Question

(a) What maximum light wavelength will excite an electron in the valence band of diamond to the conduction band? The energy gap is 5.50 eV. (b) In what part of the electromagnetic spectrum does this wavelength lie?

Short answer

a) The maximum wavelength of the light that will excite electrons in the valence band of diamond to the conduction band is 226 nm.

b) The wavelength lies ultraviolet region in the electromagnetic spectrum.

Step-by-step solution

The given data

Energy gap of diamond,$E_g=5.50\hspace{0.33em}eV$

Understanding the concept of energy gap

The valence and the conduction band are separated by an energy gap. When the electron jumps from the conduction band to the valence band, a photon is released and the energy of the photon is equal to the energy gap between those two bands.

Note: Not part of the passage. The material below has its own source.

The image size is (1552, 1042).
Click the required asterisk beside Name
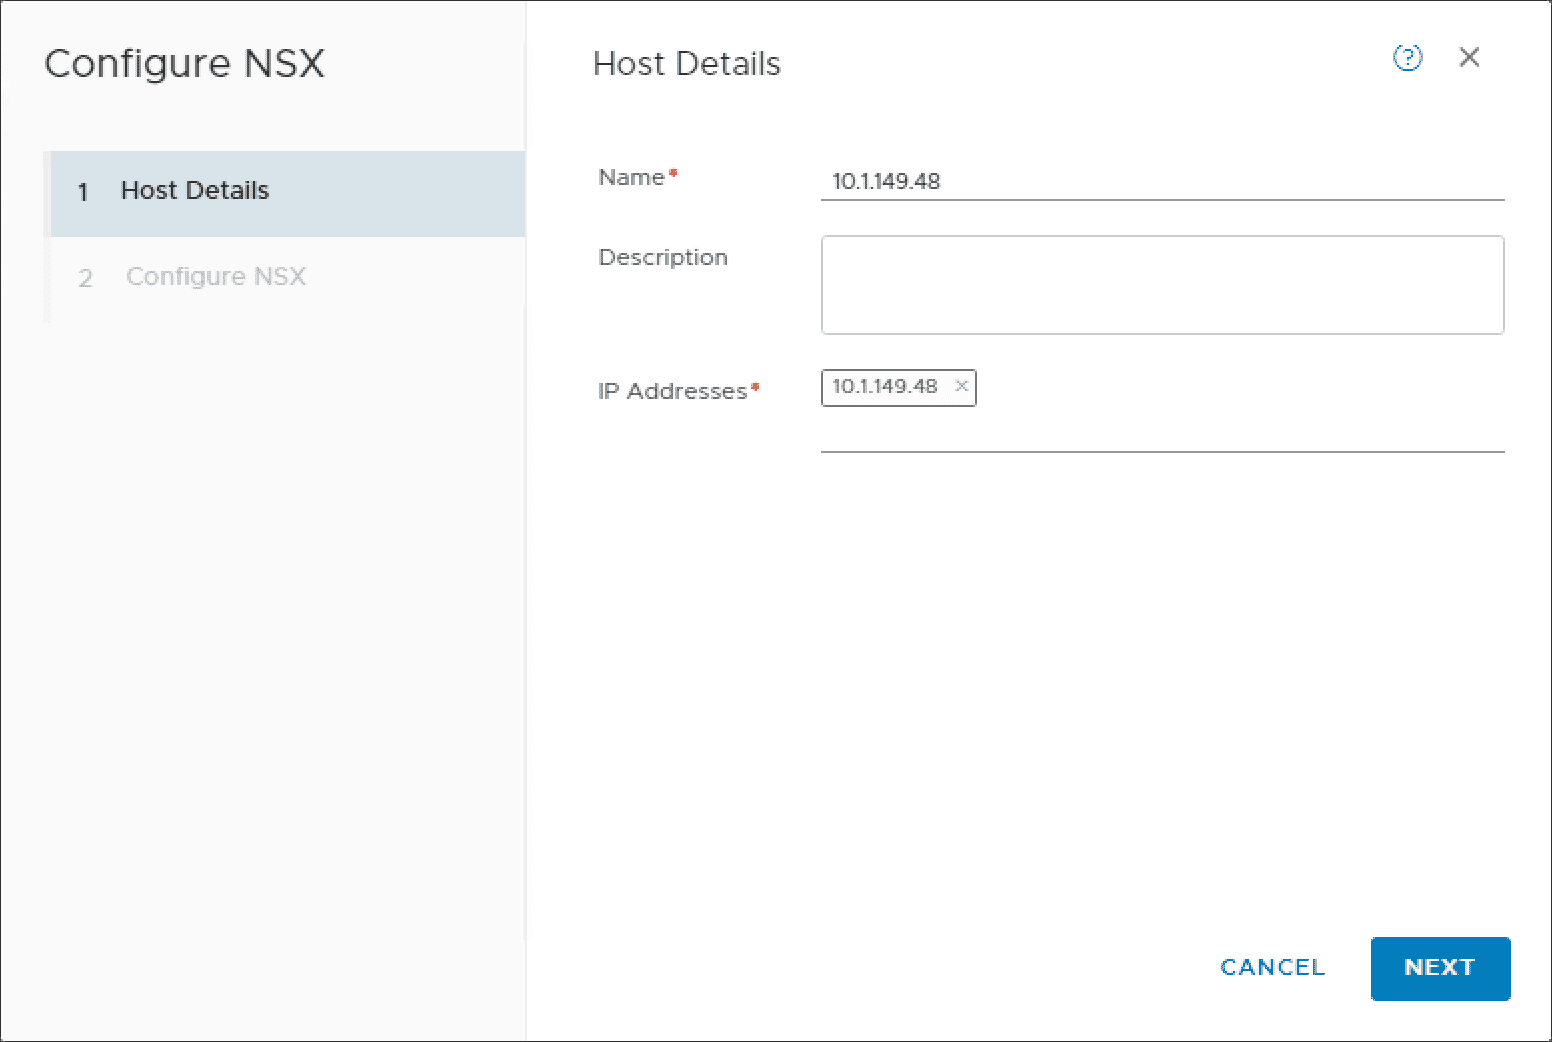674,174
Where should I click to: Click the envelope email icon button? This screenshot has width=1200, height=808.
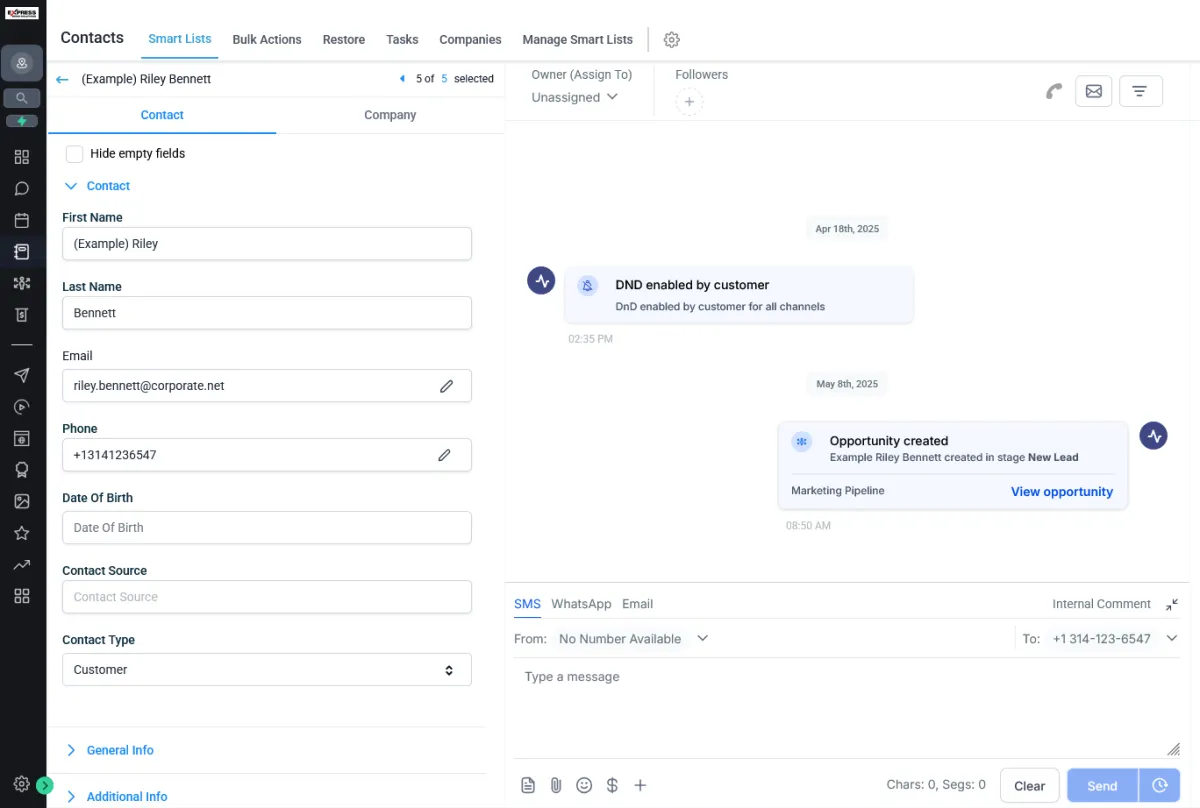(1093, 91)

Formula for the wavelength of the released photon is given as-

$\mathit{E}\mathbf{=}\frac{\mathbf{h}\mathbf{c}}{\mathbf{\lambda }}$

Here, c is the speed of light in vacuum, E is the energy of the photon, $\mathit{\lambda }$ is the wavelength of photon and his the plank’s constant.

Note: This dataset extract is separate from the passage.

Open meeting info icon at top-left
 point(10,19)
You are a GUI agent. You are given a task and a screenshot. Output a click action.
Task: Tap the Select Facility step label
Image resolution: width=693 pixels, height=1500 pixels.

a) Calculation of the maximum wavelength of the light

Using the concept and the given energy gap in equation (i), we can get the value of the maximum wavelength required for the excitation as follows:

$$\begin{gathered} {\lambda }_{max}=\frac{hc}{E_g} \\ =\frac{\left(6.626\times {10}^{-34}J.s\right)\left(3\times {10}^{-8}m/s\right)}{\left(5.5eV\right)\left(1.6\times {10}^{-19}J/eV\right)} \\ =2.26\times {10}^{-7}m \\ =226\mathrm{nm} \end{gathered}$$

Hence, the wavelength of the photo is 226 nm.

b) The wavelength region in the electromagnetic spectrum

Comparing with the electromagnetic spectrum, we can see that the wavelength $\lambda =226\mathrm{nm}$lies in the ultraviolet region.

Hence, the region of the spectrum is ultraviolet region.